Beyond UTF-8, do you know utf8mb4 and utf8mb4_unicode_ci?
Beyond UTF-8, do you know utf8mb4 and utf8mb4_unicode_ci?
Background
Look at the DDL below, can you tell the meaning of CHARSET=utf8mb4
and COLLATE=utf8mb4_general_ci
?
CREATE TABLE `my_table` (
`id` bigint NOT NULL AUTO_INCREMENT,
PRIMARY KEY (`id`) USING BTREE
) ENGINE=InnoDB DEFAULT CHARSET=utf8mb4 COLLATE=utf8mb4_general_ci;
That is the knowledge that today I want to share with you.
utf8mb4(UTF-8 MultiByte 4-Byte)
UTF-8 was initially designed to support characters from the Unicode standard, which includes characters from various writing systems used across different languages.
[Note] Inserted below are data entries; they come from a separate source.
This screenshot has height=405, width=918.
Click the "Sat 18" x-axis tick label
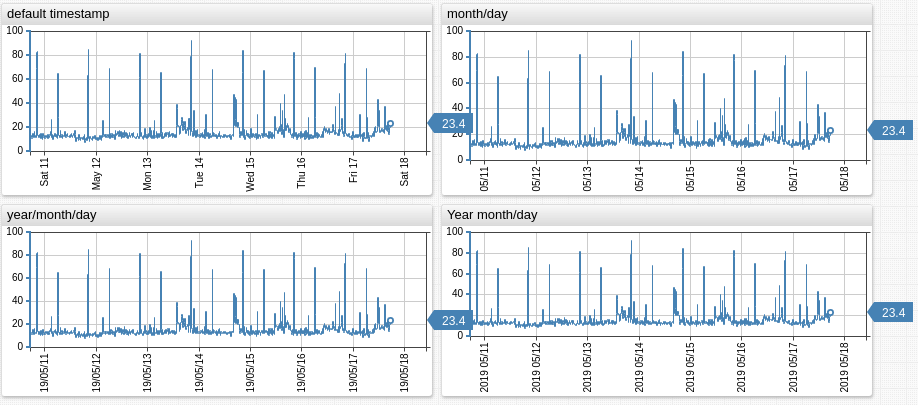pyautogui.click(x=404, y=172)
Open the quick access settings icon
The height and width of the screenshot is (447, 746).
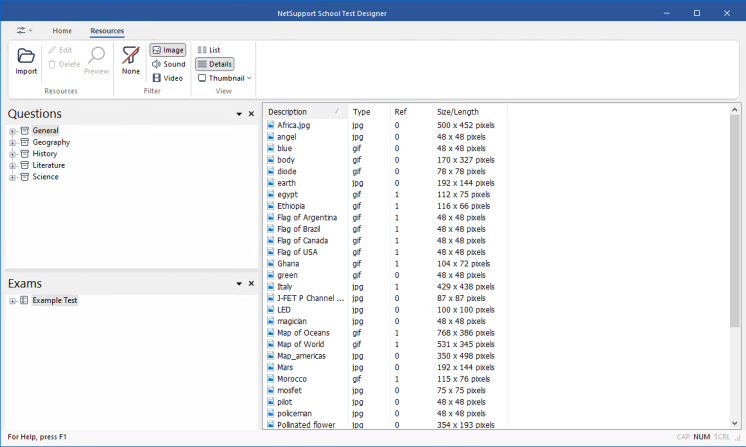(24, 30)
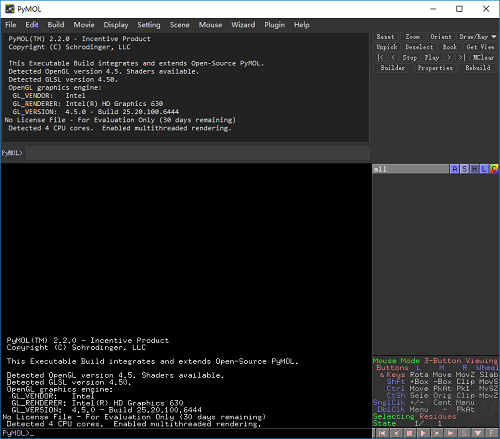The height and width of the screenshot is (439, 500).
Task: Open the Hide (H) menu for all
Action: coord(474,169)
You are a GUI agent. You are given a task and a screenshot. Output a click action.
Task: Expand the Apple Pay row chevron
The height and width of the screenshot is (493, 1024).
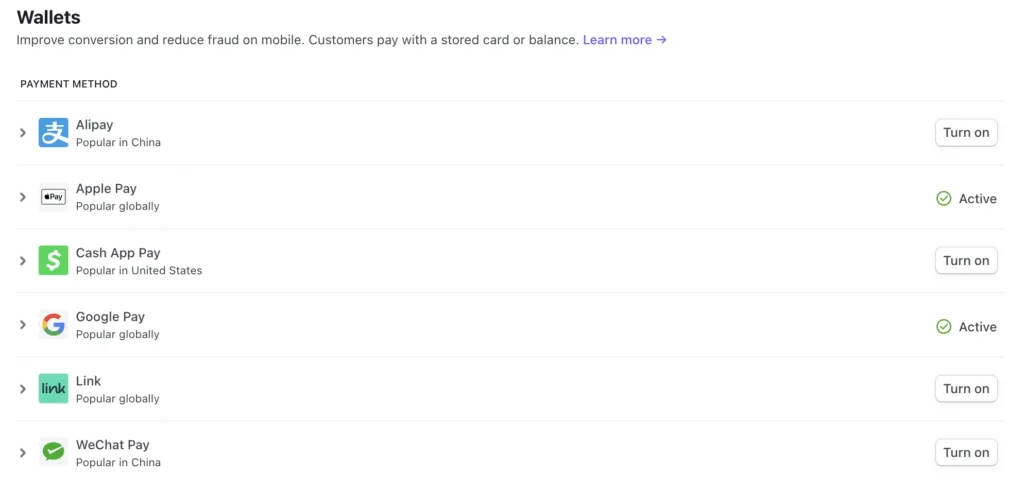click(23, 197)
And the original UTF-8 encoding was Basic Multilingual Plane (BMP), which is a specific range of Unicode code points from U+0000 to U+FFFF, including a total of 65,536 code points, using 1 to 3 bytes.
However, as the Unicode standard expanded to include more characters beyond the BMP, there arose a need for a new encoding to accommodate these additional characters. This is where utf8mb4 comes into play.
The key differences between utf8 and utf8mb4 are:
- Character Range: utf8mb4 supports the entire Unicode character range, while utf8 is limited to the BMP.
- Number of Bytes: utf8 characters can be stored using 1 to 3 bytes, while utf8mb4 characters can use up to 4 bytes.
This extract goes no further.